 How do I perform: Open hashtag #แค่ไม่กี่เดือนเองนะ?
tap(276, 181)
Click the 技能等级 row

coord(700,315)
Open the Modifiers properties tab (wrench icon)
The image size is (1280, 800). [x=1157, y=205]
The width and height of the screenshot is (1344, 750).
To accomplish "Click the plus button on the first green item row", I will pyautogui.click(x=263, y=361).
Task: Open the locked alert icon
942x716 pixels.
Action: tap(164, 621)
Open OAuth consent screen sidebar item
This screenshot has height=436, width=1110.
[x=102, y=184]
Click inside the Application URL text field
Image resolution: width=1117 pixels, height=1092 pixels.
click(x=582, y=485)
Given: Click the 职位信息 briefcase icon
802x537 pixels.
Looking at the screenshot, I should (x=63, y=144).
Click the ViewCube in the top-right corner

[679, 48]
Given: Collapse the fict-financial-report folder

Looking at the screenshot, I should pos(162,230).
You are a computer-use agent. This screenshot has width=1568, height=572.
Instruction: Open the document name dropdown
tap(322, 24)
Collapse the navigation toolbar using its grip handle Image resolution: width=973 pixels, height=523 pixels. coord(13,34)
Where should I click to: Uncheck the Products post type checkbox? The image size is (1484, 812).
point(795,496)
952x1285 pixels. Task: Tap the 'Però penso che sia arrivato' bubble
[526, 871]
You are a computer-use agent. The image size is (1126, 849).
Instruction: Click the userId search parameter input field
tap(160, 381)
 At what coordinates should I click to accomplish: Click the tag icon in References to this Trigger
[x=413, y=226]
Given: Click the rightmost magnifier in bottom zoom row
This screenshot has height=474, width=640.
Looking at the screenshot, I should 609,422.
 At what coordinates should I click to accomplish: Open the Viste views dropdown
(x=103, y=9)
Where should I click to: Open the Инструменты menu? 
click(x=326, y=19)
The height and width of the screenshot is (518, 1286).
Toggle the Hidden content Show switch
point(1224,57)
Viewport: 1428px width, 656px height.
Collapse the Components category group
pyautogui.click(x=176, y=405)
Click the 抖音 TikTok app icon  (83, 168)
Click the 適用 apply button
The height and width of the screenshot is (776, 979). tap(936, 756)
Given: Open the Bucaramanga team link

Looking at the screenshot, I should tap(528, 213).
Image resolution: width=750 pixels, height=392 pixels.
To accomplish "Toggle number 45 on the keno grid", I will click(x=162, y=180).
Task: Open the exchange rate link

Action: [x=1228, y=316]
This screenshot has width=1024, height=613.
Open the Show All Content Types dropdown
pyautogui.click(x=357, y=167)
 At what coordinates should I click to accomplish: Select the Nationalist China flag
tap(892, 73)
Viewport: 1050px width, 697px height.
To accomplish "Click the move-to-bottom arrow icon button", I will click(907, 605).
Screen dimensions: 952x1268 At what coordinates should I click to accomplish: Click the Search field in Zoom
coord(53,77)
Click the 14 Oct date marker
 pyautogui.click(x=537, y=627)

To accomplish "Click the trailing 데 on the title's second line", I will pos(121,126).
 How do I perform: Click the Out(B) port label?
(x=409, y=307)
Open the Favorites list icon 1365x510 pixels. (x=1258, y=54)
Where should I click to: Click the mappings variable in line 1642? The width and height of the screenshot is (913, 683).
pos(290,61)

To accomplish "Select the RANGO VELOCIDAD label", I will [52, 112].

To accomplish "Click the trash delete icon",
____
### What to produce
Without altering anything, print all of the data again.

### Result
 How do I perform: Open hashtag #แค่ไม่กี่เดือนเองนะ?
tap(276, 181)
Click the 技能等级 row

coord(700,315)
Open the Modifiers properties tab (wrench icon)
The image size is (1280, 800). [x=1157, y=205]
The width and height of the screenshot is (1344, 750).
To accomplish "Click the plus button on the first green item row", I will pyautogui.click(x=263, y=361).
Task: Open the locked alert icon
942x716 pixels.
Action: tap(164, 621)
Open OAuth consent screen sidebar item
This screenshot has height=436, width=1110.
[x=102, y=184]
Click inside the Application URL text field
Image resolution: width=1117 pixels, height=1092 pixels.
click(x=582, y=485)
Given: Click the 职位信息 briefcase icon
802x537 pixels.
Looking at the screenshot, I should (x=63, y=144).
Click the ViewCube in the top-right corner

[679, 48]
Given: Collapse the fict-financial-report folder

Looking at the screenshot, I should pos(162,230).
You are a computer-use agent. This screenshot has width=1568, height=572.
Instruction: Open the document name dropdown
tap(322, 24)
Collapse the navigation toolbar using its grip handle Image resolution: width=973 pixels, height=523 pixels. coord(13,34)
Where should I click to: Uncheck the Products post type checkbox? The image size is (1484, 812).
point(795,496)
952x1285 pixels. Task: Tap the 'Però penso che sia arrivato' bubble
[526, 871]
You are a computer-use agent. The image size is (1126, 849).
Instruction: Click the userId search parameter input field
tap(160, 381)
 At what coordinates should I click to accomplish: Click the tag icon in References to this Trigger
[x=413, y=226]
Given: Click the rightmost magnifier in bottom zoom row
This screenshot has height=474, width=640.
Looking at the screenshot, I should 609,422.
 At what coordinates should I click to accomplish: Open the Viste views dropdown
(x=103, y=9)
Where should I click to: Open the Инструменты menu? 
click(x=326, y=19)
The height and width of the screenshot is (518, 1286).
Toggle the Hidden content Show switch
point(1224,57)
Viewport: 1428px width, 656px height.
Collapse the Components category group
pyautogui.click(x=176, y=405)
Click the 抖音 TikTok app icon  (83, 168)
Click the 適用 apply button
The height and width of the screenshot is (776, 979). tap(936, 756)
Given: Open the Bucaramanga team link

Looking at the screenshot, I should tap(528, 213).
Image resolution: width=750 pixels, height=392 pixels.
To accomplish "Toggle number 45 on the keno grid", I will click(x=162, y=180).
Task: Open the exchange rate link

Action: [x=1228, y=316]
This screenshot has width=1024, height=613.
Open the Show All Content Types dropdown
pyautogui.click(x=357, y=167)
 At what coordinates should I click to accomplish: Select the Nationalist China flag
tap(892, 73)
Viewport: 1050px width, 697px height.
To accomplish "Click the move-to-bottom arrow icon button", I will click(907, 605).
Screen dimensions: 952x1268 At what coordinates should I click to accomplish: Click the Search field in Zoom
coord(53,77)
Click the 14 Oct date marker
 pyautogui.click(x=537, y=627)

To accomplish "Click the trailing 데 on the title's second line", I will pos(121,126).
 How do I perform: Click the Out(B) port label?
(x=409, y=307)
Open the Favorites list icon 1365x510 pixels. (x=1258, y=54)
Where should I click to: Click the mappings variable in line 1642? The width and height of the screenshot is (913, 683).
pos(290,61)

To accomplish "Select the RANGO VELOCIDAD label", I will [52, 112].

To accomplish "Click the trash delete icon",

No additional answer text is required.